**TEXTE PRÉSENTÉ**
Permettez-moi de terminer en m'adressant en particulier aux jeunes de l'Angola et à tous les jeunes de l'Afrique. Chers jeunes, vous êtes l'espérance et l'avenir de votre Pays, la promesse d'un lendemain meilleur ! Commencez dès aujourd'hui à grandir dans l'amitié avec Jésus, qui est « le chemin, la vie et la vérité » (Jn 14, 6) : une amitié nourrie et approfondie par une prière humble et persévérante. Cherchez la volonté qu'il a sur vous, en écoutant quotidiennement sa Parole et en laissant sa loi façonner votre vie et vos relations. Ainsi, vous deviendrez de sages et généreux prophètes de l'amour salvifique de Dieu ; vous deviendrez les évangélisateurs de vos compagnons, les conduisant par votre exemple à apprécier la beauté et la vérité de l'Évangile et les orientant vers l'espérance d'un avenir modelé par les valeurs du Royaume de Dieu. L'Église a besoin de votre témoignage ! N'ayez pas peur de répondre généreusement à l'appel de Dieu à le servir, que ce soit comme prêtres, religieuses ou religieux, comme parents chrétiens ou bien encore à travers tant d'autres formes de service que l'Église vous propose.

Chers frères et sœurs ! À la fin de la première lecture d'aujourd'hui, Cyrus, roi de Perse, inspiré par Dieu, enjoint au Peuple élu de retourner sur sa terre bien-aimée et de reconstruire le Temple du Seigneur. Que ces paroles du Seigneur soient un appel au peuple de Dieu tout entier, ici en Angola et dans toute l'Afrique australe : Levez-vous ! Prenez la route (cf. 2 Ch 36, 23). Regardez l'avenir avec espérance, ayez confiance dans les promesses de Dieu et vivez dans sa vérité. De cette façon, vous construirez quelque chose qui est destiné à subsister et vous laisserez aux générations futures un héritage durable de réconciliation, de justice et de paix. Amen.

 

6- le dimanche 22 mars dans l’après midi.

 

Discours de Benoît XVI sur la promotion de la femme

 

Nous publions ci-dessous le texte du discours que le pape Benoît XVI a prononcé le dimanche 22 mars après-midi au cours de sa rencontre avec des représentants de mouvements catholiques engagés dans la promotion de la femme. La rencontre s'est déroulée dans une paroisse de la périphérie de Luanda..

**CONSIGNE A**
Recopiez sans rien changer le passage du texte allant de « Chers frères et » à « de paix. Amen. ».
Le texte et la liste proviennent de sources sans rapport entre elles.

**MATÉRIEL FOURNI**
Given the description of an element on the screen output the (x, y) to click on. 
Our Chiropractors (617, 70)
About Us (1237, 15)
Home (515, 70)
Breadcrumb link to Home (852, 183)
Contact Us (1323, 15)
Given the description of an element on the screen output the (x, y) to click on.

**CONSIGNE B**
Transformez toutes les lignes de la liste en tableau Markdown à deux colonnes, « N° » pour le numéro de rang et « Ligne » pour le contenu, en omettant les lignes vides.

**SOLUTION COMPLÈTE A**
Chers frères et sœurs ! À la fin de la première lecture d'aujourd'hui, Cyrus, roi de Perse, inspiré par Dieu, enjoint au Peuple élu de retourner sur sa terre bien-aimée et de reconstruire le Temple du Seigneur. Que ces paroles du Seigneur soient un appel au peuple de Dieu tout entier, ici en Angola et dans toute l'Afrique australe : Levez-vous ! Prenez la route (cf. 2 Ch 36, 23). Regardez l'avenir avec espérance, ayez confiance dans les promesses de Dieu et vivez dans sa vérité. De cette façon, vous construirez quelque chose qui est destiné à subsister et vous laisserez aux générations futures un héritage durable de réconciliation, de justice et de paix. Amen.

**SOLUTION COMPLÈTE B**
| N° | Ligne |
|---|---|
| 1 | Given the description of an element on the screen output the (x, y) to click on.  |
| 2 | Our Chiropractors (617, 70) |
| 3 | About Us (1237, 15) |
| 4 | Home (515, 70) |
| 5 | Breadcrumb link to Home (852, 183) |
| 6 | Contact Us (1323, 15) |
| 7 | Given the description of an element on the screen output the (x, y) to click on. |